The group is made up of more than 30 members who live in the four contiguous counties of Franklin and Adams in Pennsylvania and Washington and Frederick in Maryland.

"We're in the far corners of all four counties," member Karen Justice said.

The booty train was so called because the Rebels grabbed what they could from the locals as they passed through on their way south, said Troy Harman, a park ranger at Gettysburg National Battlefield.

"They captured about 50,000 hogs and 20,000 cattle," Harman said. "They were picking the area clean."

The Union Army caught the Rebels in Blue Ridge Summit. Both sides met at Monterey Lane on the night of July 4 and the battle ensued with many confederate wagons destroyed in the fight, Muller said.

The One Mountain Foundation and the Greater Waynesboro Chamber of Commerce are cooperating in an effort to get the battle site listed as a Civil War Trail.

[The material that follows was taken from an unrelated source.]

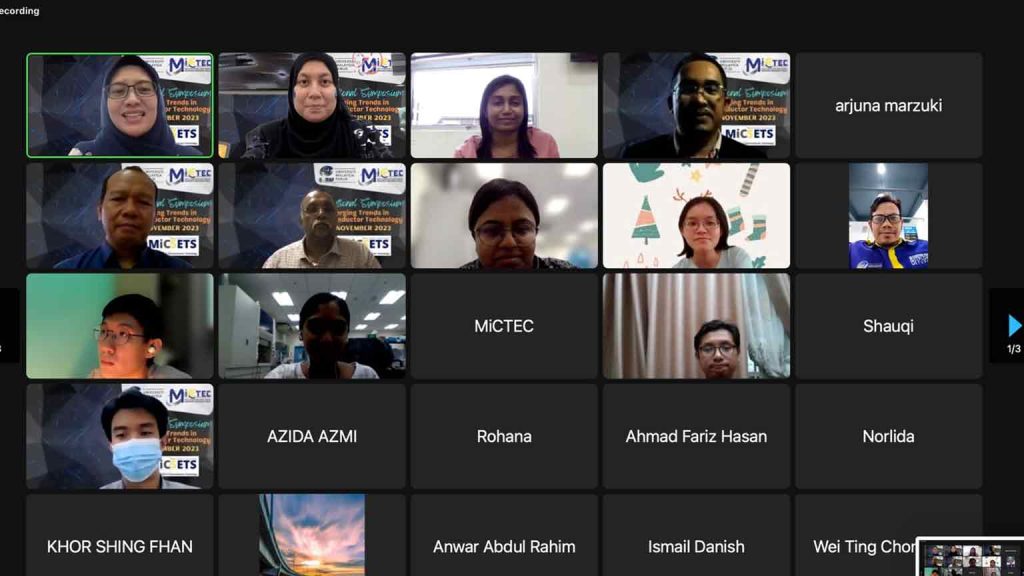
Task: Select the Shauqi participant tile
Action: tap(888, 326)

Pennsylvania, Virginia, West Virginia and Maryland all have designated Civil War Trails.

On Thursday, Muller, Justice, Chamber Executive Director MaryBeth Hockenberry, Harman, Mike Vallone and William Dowling met at the Blue Ridge Summit Lions Club Park to plan the Park Services' upcoming Battlefield Walk of the area on July 3, 2006.

Harman and the others came to find the spot off Monterey Lane road where the battle took place, Muller said.

The battlefield walk will draw 300 to 400 visitors and will be televised, Hockenberry said.

"This is a big deal to be selected for a walk," she said.

The battlefield walk will be held in conjunction with Waynesboro's WaynesboroFest in July, she said.

"The chamber is involved in putting this battlefield on the map," she said.